Schema Registry – configure Schema Registry to use V2 of its fingerprinting mechanism

Following an upgrade, Cloudera recommends that you configure Schema Registry to use fingerprinting V2. Fingerprinting V2 resolves an issue in V1 where schemas were not created under certain circumstances. For more information on the original issues as well as Schema Registry fingerprinting, see TSB-713. Note that even if you switch to V2, some issues might still persist, see TSB-718 for more information.

  1. In Cloudera Manager, select the Schema Registry service.
  2. Go to Configuration.
  3. Set the Fingerprint Version property to VERSION_2.
  4. Select Actions > Regenerate Fingerprints.
  5. Click Regenerate Fingerprints to start the action.
  6. Restart Schema Registry.

Streams Messaging Manager – update the replication factor of internal topics

In Cloudera Runtime 7.1.9, the default replication factor of the __smm* internal SMM topics is increased to 3. The replication factor of these topics is not updated when you upgrade a cluster.
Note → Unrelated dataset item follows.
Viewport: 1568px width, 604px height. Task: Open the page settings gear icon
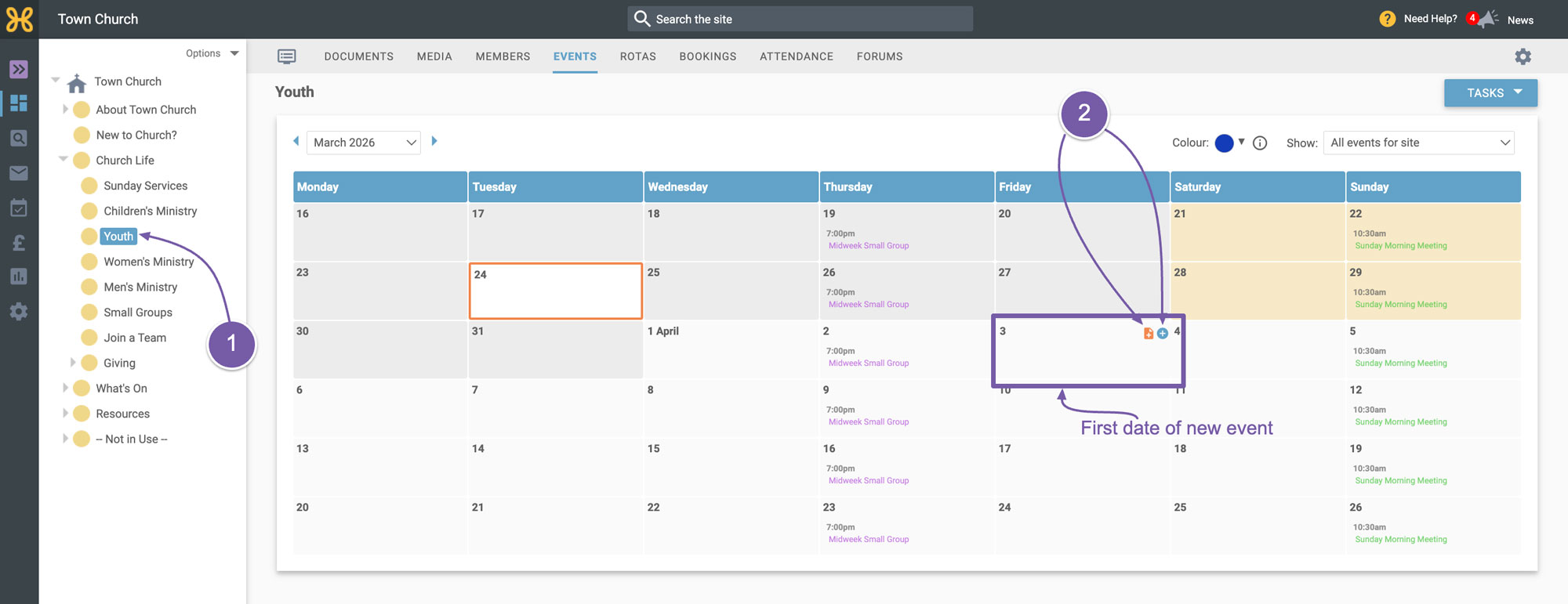coord(1523,56)
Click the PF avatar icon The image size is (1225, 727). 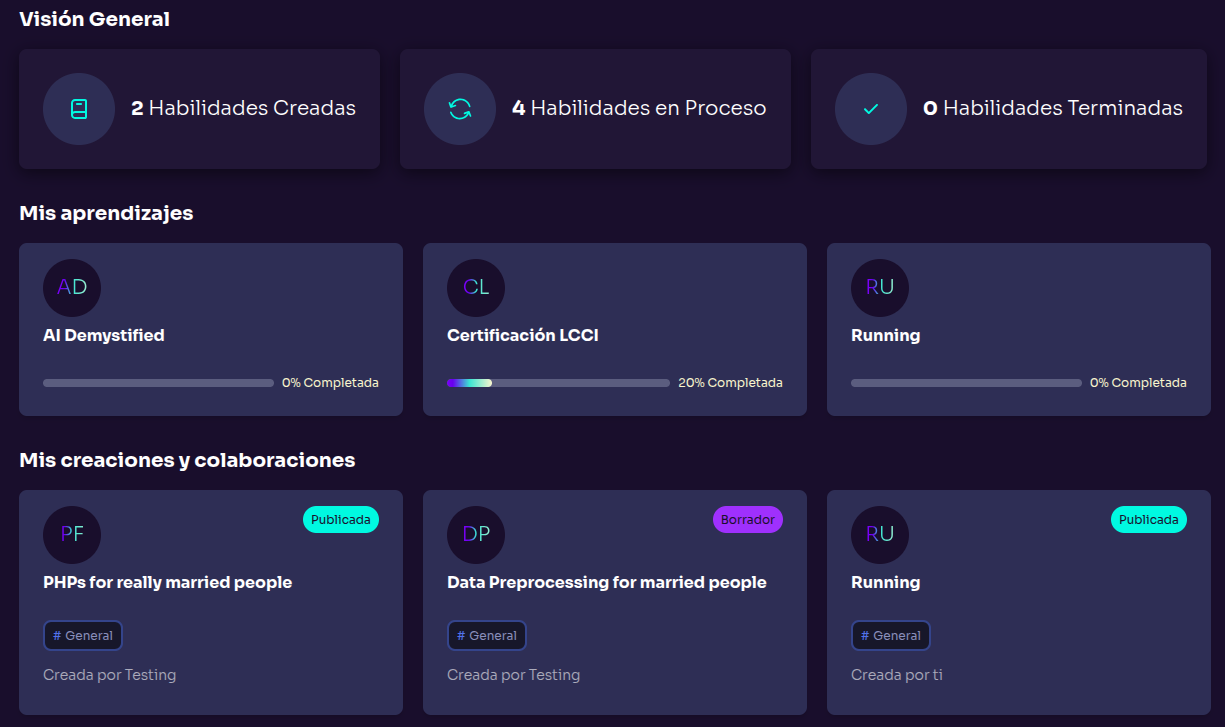[x=72, y=535]
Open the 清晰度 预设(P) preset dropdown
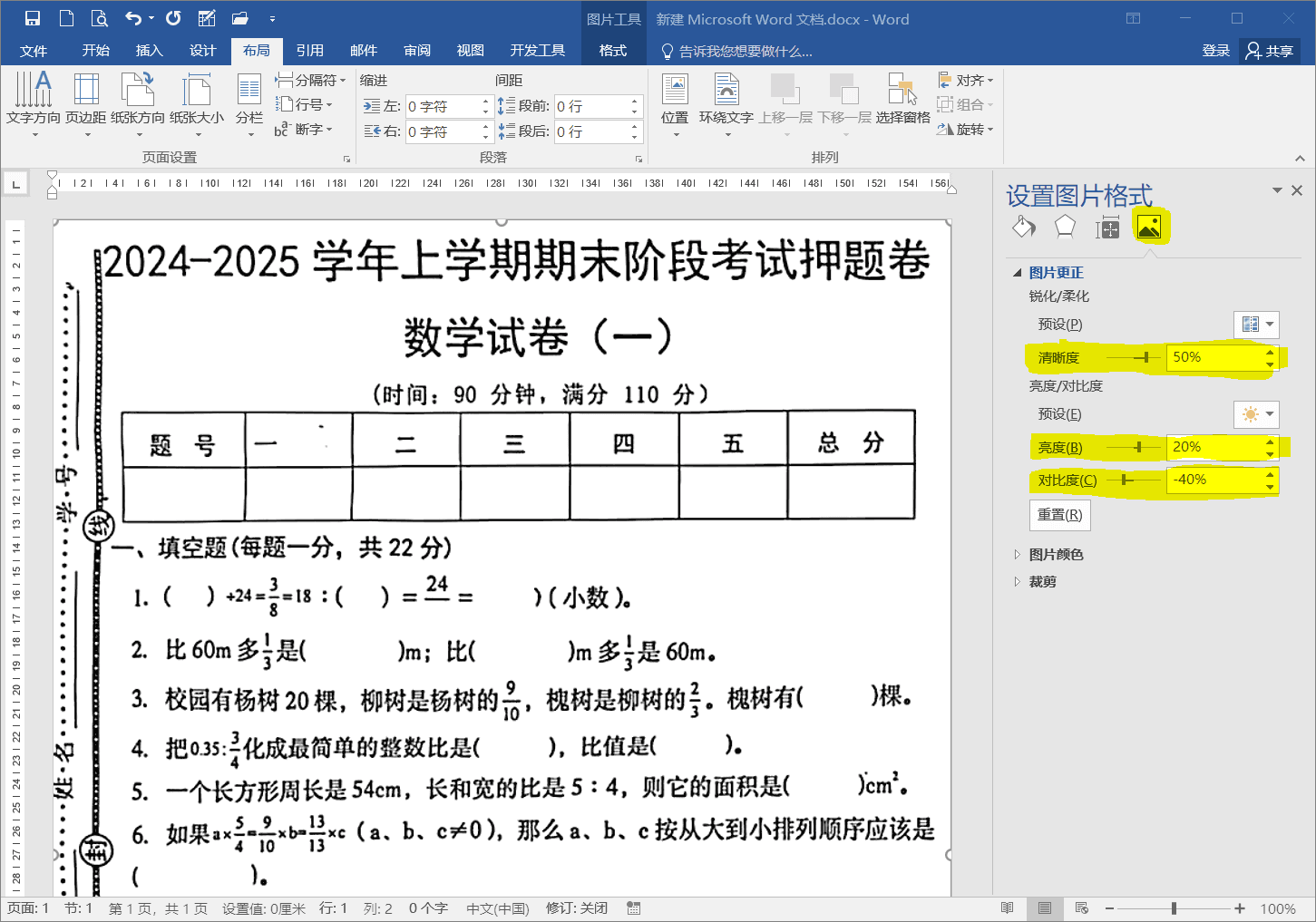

As a result, Cloudera recommends that you increase the replication factor of these topics to 3 with the kafka-reassign-partitions tool following the upgrade. For more information, see kafka-reassign-partitions.

Streams Messaging Manager – reconnect SMM with SRM

Following a successful upgrade, if you want to use SMM to monitor SRM replications, you must reconnect the two services. This is done by enabling the STREAMS_REPLICATION_MANAGER Service SMM property which is disabled by default.
  1. In Cloudera Manager, select the SMM service.
  2. Go to Configuration.
  3. Find and enable the STREAMS_REPLICATION_MANAGER Service property.
  4. Click Save Changes.
  5. Restart the service.

Streams Messaging Manager – configure Kerberos Name Rules

The default value for Kerberos Name Rules is changed. SMM now automatically applies the cluster-wide auth-to-local (ATL) rules by default. However, the previous value of the Kerberos Name Rules property is preserved during an upgrade. You must manually clear the property following an upgrade to transition to the new default value in Cloudera Manager > SMM > Configuration when using Custom Kerberos Principal.

Streams Messaging Manager – update Prometheus configuration

The default port that the Kafka Connect metrics reporter uses as well as the property that configures the port are changed. If you are using Prometheus as the metrics store for SMM, you must update your Prometheus configuration to include the new port.

Complete the following:
  1. In Cloudera Manager, select the Kafka service.
  2. Go to Configuration.
  3. Take note of the values of Secure Jetty Metrics Port and Jetty Metrics Port properties.

    Which property value you take note of depends on whether Kafka Connect is secured using TLS/SSL. Kafka Connect is secured with TLS/SSL if Enable TLS/SSL for Kafka Connect is selected. Take note of Jetty Metrics Port if Kafka Connect is not secured. Take note of Secure Jetty Metrics Port if Kafka Connect is secured.

  4. If Enable Basic Authentication for Metrics Reporter is selected take note of the following properties:
    • Jetty Metrics User Name
    • Jetty Metrics Password
  5. Update the kafka_connect job section in your prometheus.yml configuration file with the new port number. If Basic Authentication is enabled, add the username and password as well. For example:
    - job_name: 'kafka_connect'
    
        metrics_path: '/api/prometheus-metrics'
    
        basic_auth:
          username: 'email@username.me'
          password: 'password'
    
        static_configs:
        - targets: ['my-cluster-1.com:28087','my-cluster-2.com:28087','my-cluster-3.com:28087']
  6. Reload your Prometheus configuration.

    For more information, see Configuration in the Prometheus documentation.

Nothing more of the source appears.